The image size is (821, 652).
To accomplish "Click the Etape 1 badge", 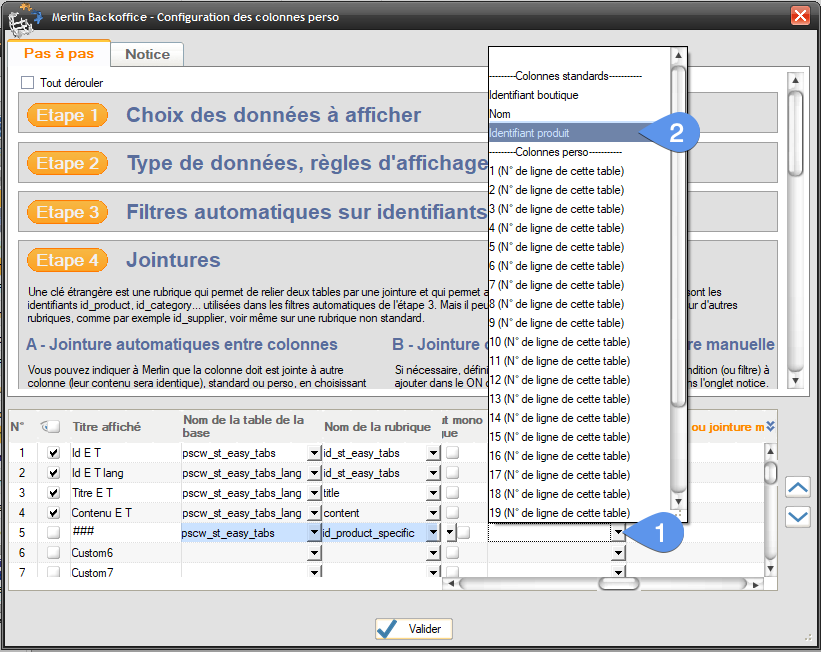I will pos(66,115).
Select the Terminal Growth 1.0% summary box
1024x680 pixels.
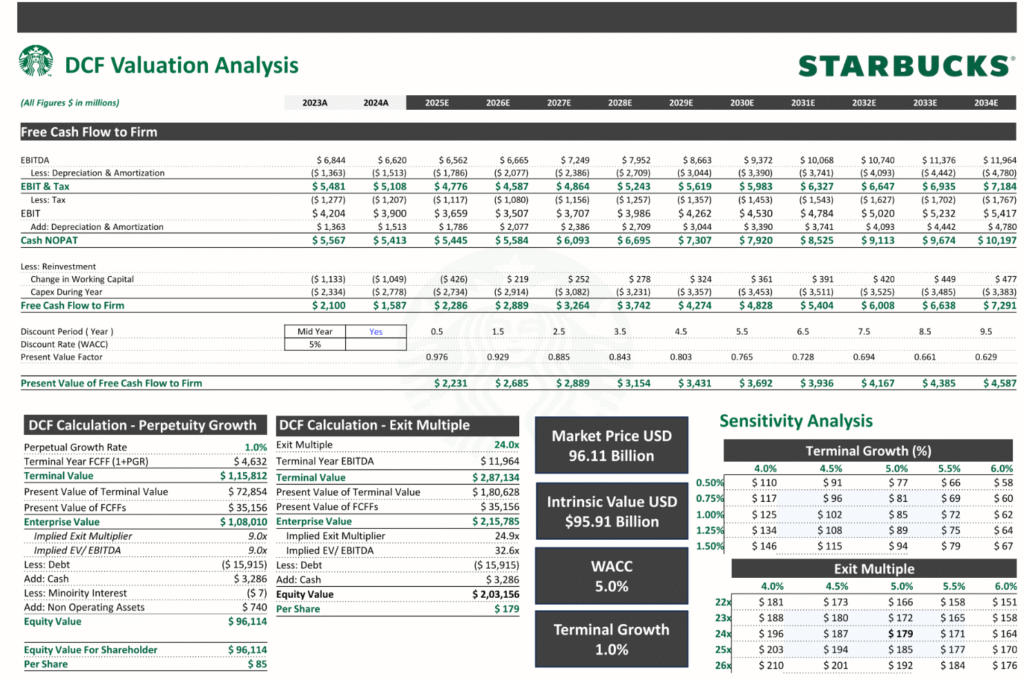tap(611, 639)
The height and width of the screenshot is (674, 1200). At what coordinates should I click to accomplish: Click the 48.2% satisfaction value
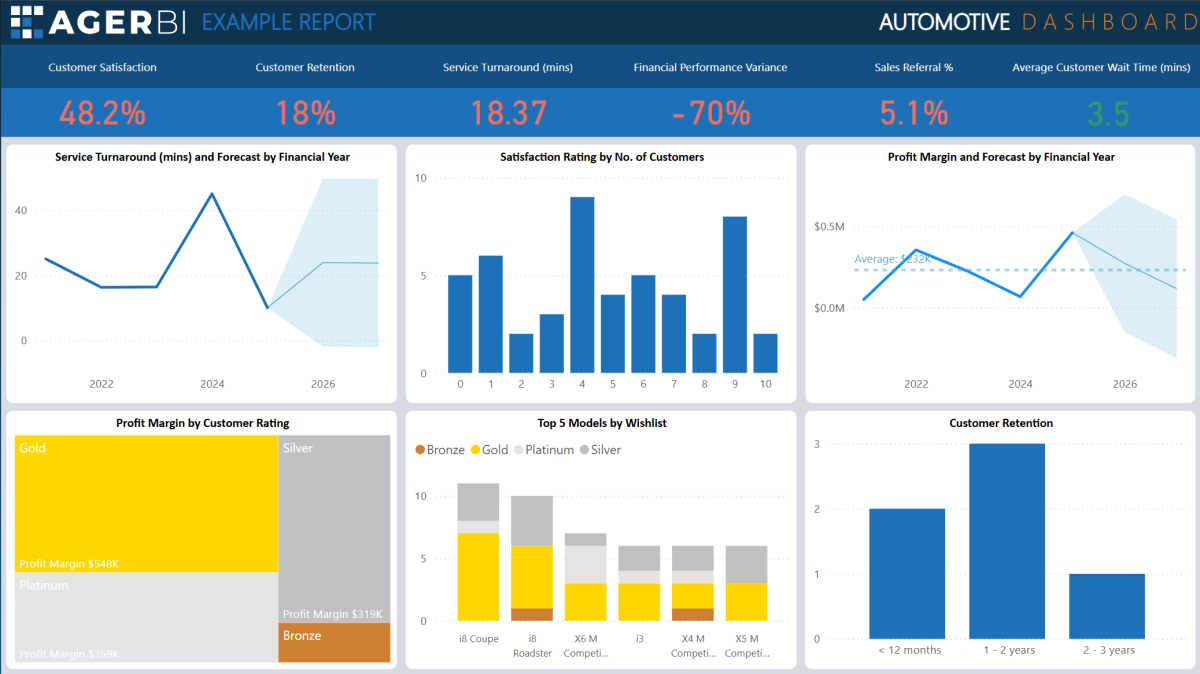point(101,113)
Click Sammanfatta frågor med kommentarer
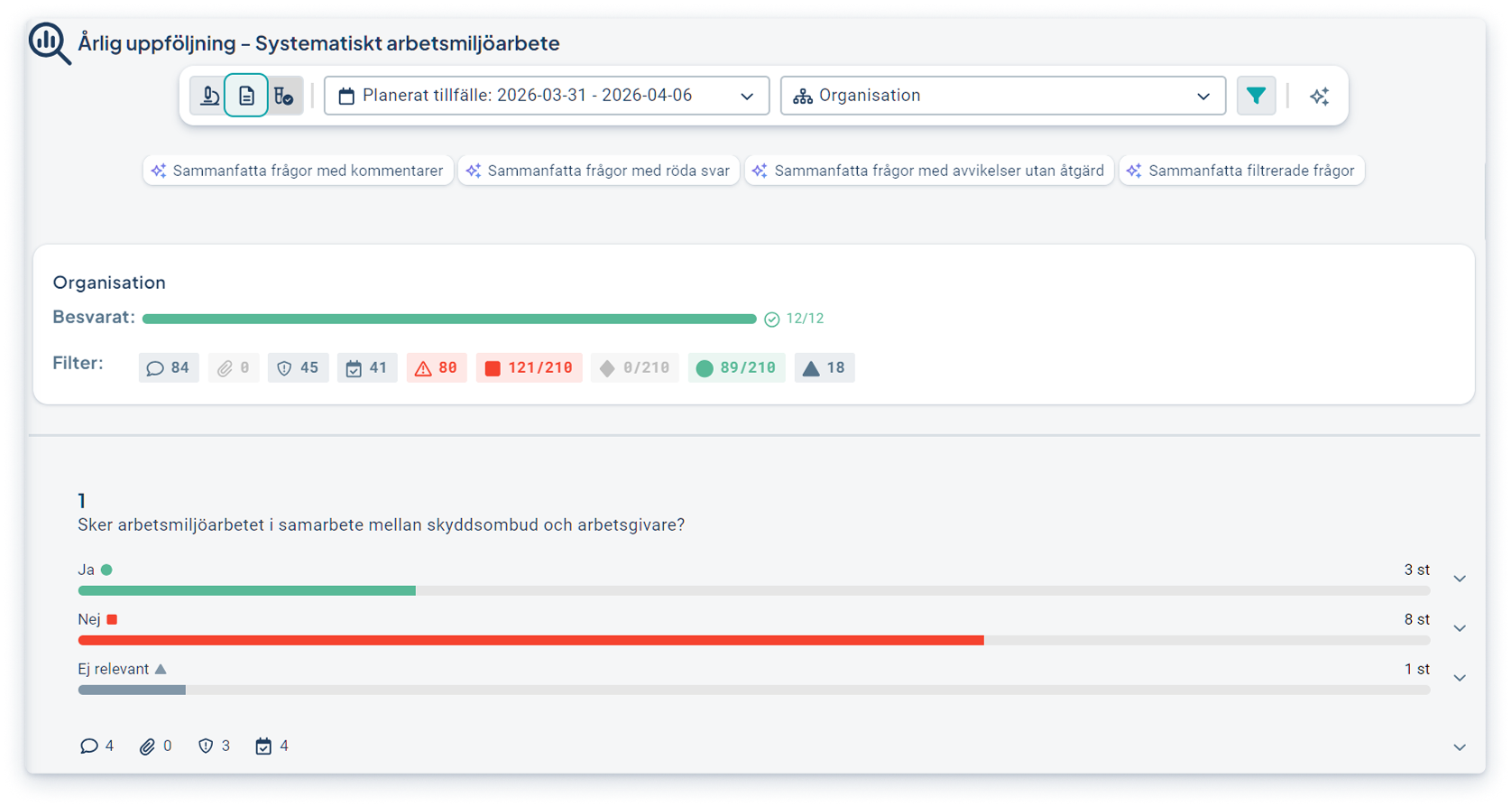 pyautogui.click(x=298, y=171)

» Work required
Only the lines from the one containing "Select the Terminal Growth 1.0% summary box" to the end of the listing belong in the answer, exactly as they stand and with no pictures.

» Written response
Select the Terminal Growth 1.0% summary box
1024x680 pixels.
tap(611, 639)
The height and width of the screenshot is (674, 1200). At what coordinates should I click to accomplish: Click the 48.2% satisfaction value
point(101,113)
Click Sammanfatta frågor med kommentarer
 pyautogui.click(x=298, y=171)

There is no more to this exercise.